Keep your aid, Uganda tells West President Yoweri Museveni
President Yoweri Museveni

President Yoweri Museveni

KAMPALA. — Uganda shrugged off yesterday foreign aid cuts and international criticism of its tough new anti-gay law, saying it could do without Western aid.
“The West can keep their ‘aid’ to Uganda over homos, we shall still develop without it,” government spokesman Ofwono Opondo said in a message on Twitter.
On Monday, Ugandan President Yoweri Museveni signed a Bill into law which holds that “repeat homosexuals” should be jailed for life, outlaws the promotion of homosexuality and requires people to denounce gays.

The signing of the law came despite fierce criticism from Western nations and key donors, including US President Barack Obama, who has warned that ties between Kampala and Washington would be damaged.

US Secretary of State John Kerry on Wednesday compared the “flat-out morally wrong” and “atrocious” law to anti-Semitic legislation in Nazi Germany or apartheid in South Africa.

In a speech after signing the law, President Museveni warned Western nations not to meddle in the east African nation’s affairs — and that he was not afraid of aid being cut.

Some donors were quick to punish Kampala by freezing or redirecting aid money, while Sweden’s Finance Minister Anders Borg, who visited the country on Tuesday, said the law “presents an economic risk for Uganda”.
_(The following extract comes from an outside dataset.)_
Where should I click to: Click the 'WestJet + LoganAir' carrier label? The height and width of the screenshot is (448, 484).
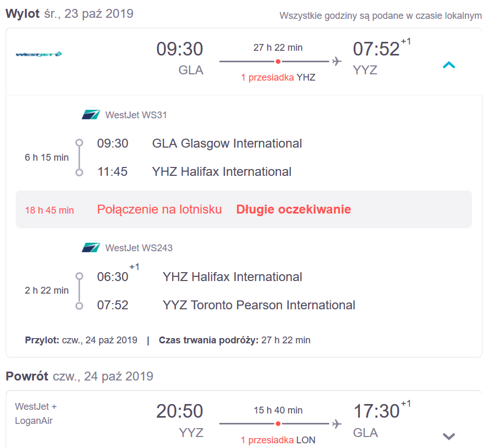36,413
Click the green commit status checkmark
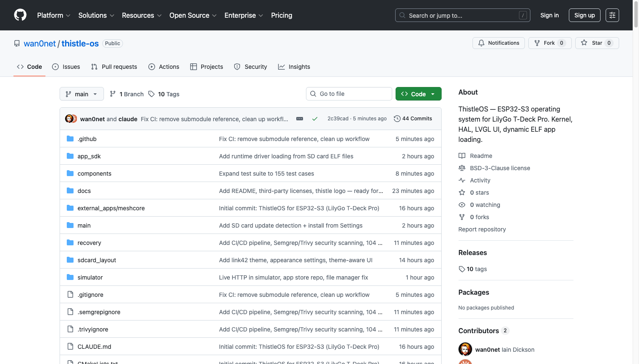This screenshot has width=639, height=364. 315,119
The Netherlands froze a seven-million-euro subsidy to Uganda’s legal system, while Denmark and Norway said they would redirect around six million euros each towards private sector initiatives, aid agencies and rights organisations.

But Opondo said Uganda’s government was not worried.
“Western ‘aid’ to Africa is lucrative and (a) profitable trade, they cannot cut off completely,” Opondo said.

“Slave trade, slavery, colonialism, imperialism, and exploitation, Africa must stand up to Western domination.”
The passing of the bill was largely a popular move in Uganda, where President Museveni — in power for 28 years — faces re-election in 2016. — AFP.